Creativity and zero waste goals on our home schooling journey

The desire to create is one of the deepest yearnings of the human sole.  - Dieter F. Uchtdorf.


I remember when I was a child our school program did not include ANY art classes after the 4th grade. And I mean nothing. When I found out that at the end of my 4th grade I was literally crying because I loved creating and drawing, painting and sewing. Now looking at my daughters I think sometimes how lucky they are to be able to create and get connected to art for as long as they want.

On our homeschooling journey that we started this year we do a lot of art at home as well as attending very special art classes with Alyce at which my daughter loves. And as with everything else we do we of course try to practice mindful and sustainable approach to creative processes too.

So when we made a decision to participate at our first Homeschoolers Crafts Market this year and were brainstorming ideas for our stall name and what to do, my daughter straight away said “We can do some accessories from your fabrics!” I have bags and bags of fabric scraps, tiny pieces of fabric waste and threads leftovers that I collect after my sewing projects for reuse. I often do creative things for my daughters with this bright and pretty scraps and Miranda offered that I teach her some basics so that she can make something herself to sell at the Market.

We started a month before the market date. Within this time my daughter learned and made 10 kids rings, 20 hair clips, 4 hair pins and 20 draw-your-own-badges, all from fabric waste. She also created a lot of princess cards for the clips to rest on! 🙂

And if you think that kids crafts market is only about arts you are wrong, because on our preparation journey we had to involve a lot of English (writing down everything we are planning to make, coming up with a plan and dead lines and noting of the items we might need for displaying our products, etc.), maths (calculating the price, total for sold/unsold items, difference between what we spent on findings and what we can gain to cover it, etc.), science (trying to find the best way to attach fabric to the metal findings so that it actually stays and won’t fall off, what glue is better, what glue is made of, etc.), marketing, advertisement and so on and so forth, of course on very basic level. But even that is a lot of knowledge for a five-year-old!

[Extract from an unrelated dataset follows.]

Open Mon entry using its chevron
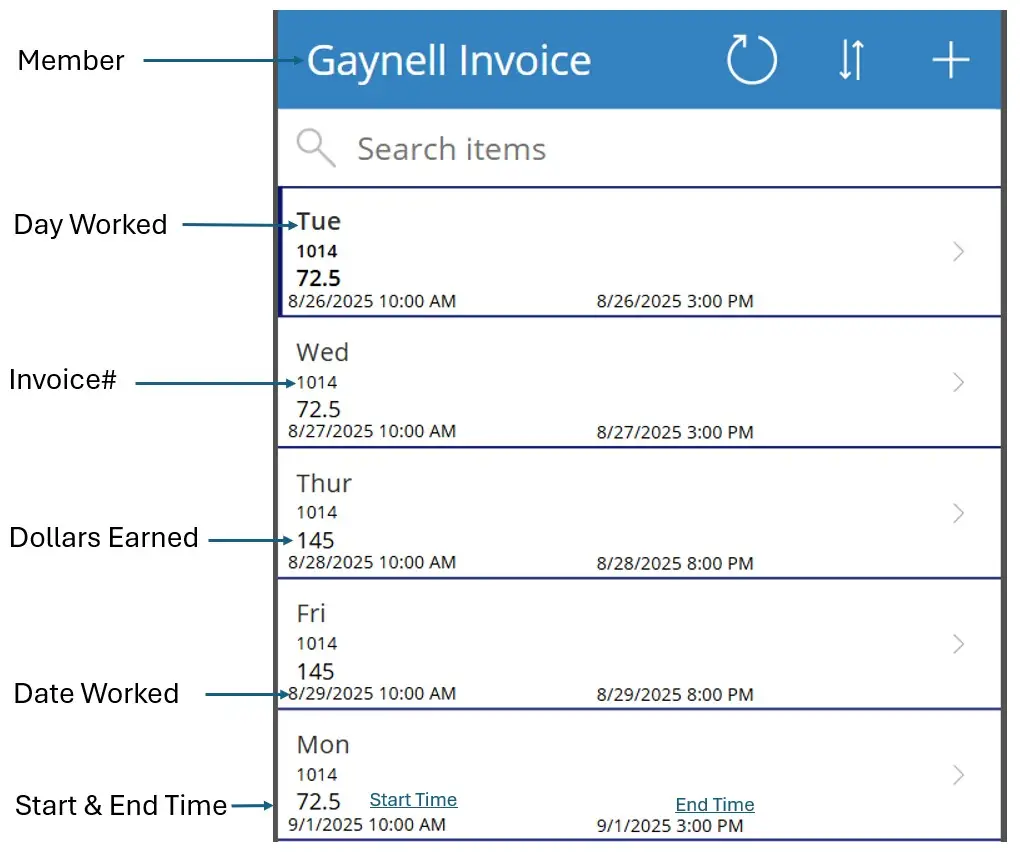This screenshot has height=854, width=1020. tap(958, 775)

I am so proud of my little girl! She really learned a lot – patience resilience, ability to follow dead lines and of course sewing skills! From spending more than two hours on her first ring she progressed to only 20 minutes by her last one. When we started she really struggled to cut the fabric. Believe me or not, but it is very different from cutting paper! As adults we take this skill for granted, but for a five-year-old it was a great achievement to learn how to feel the scissors and to train little fingers to cut soft disobedient fabric instead of squashing it between scissor blades. At the end Miranda loved cutting lots and lots of circles for her hair clips and badges, she even loved cutting more than sewing! 🙂

The market itself was a lot of fun. There were so much creativity, so many really awesome ideas and great products! Of course kids were buying from each other, observing what was selling better and again learning from that experience. Miranda also sold a few of her rings and badges and of course bought quite a few treasures too! Among my personal favourites were space canvases, knots and crosses game, personal art cards, bath bombs, happy birthday cards with toy animals to support RSPCA charity, hand painted cotton bags and the Magical Secrets book that we are planning to read tonight. (And we are extremely lucky to being able to grab a copy as apparently it sold out!)

What also pleasantly surprised me is that there were a lot of items made from recycled materials and products that incorporated sustainable approach to life which means that a lot of people are getting aboard on sustainability path and it becomes normal to see more and more of it around. Among others there was a game that you could play on spot made from recycled cardboard, candle holders made from I believe recycled glass, little toilet paper roll decorations, paper flowers and paper beads jewellery, brightly coloured sun catchers made from melted (I believe recycled) plastic beads, jewellery made from natural materials like sea shells and feathers and wooden toy blocks.

Now I can only apologise for not mentioning every single stall as absolutely all kids participated were awesome. I am really looking forward towards the next event like it! Let's get creative!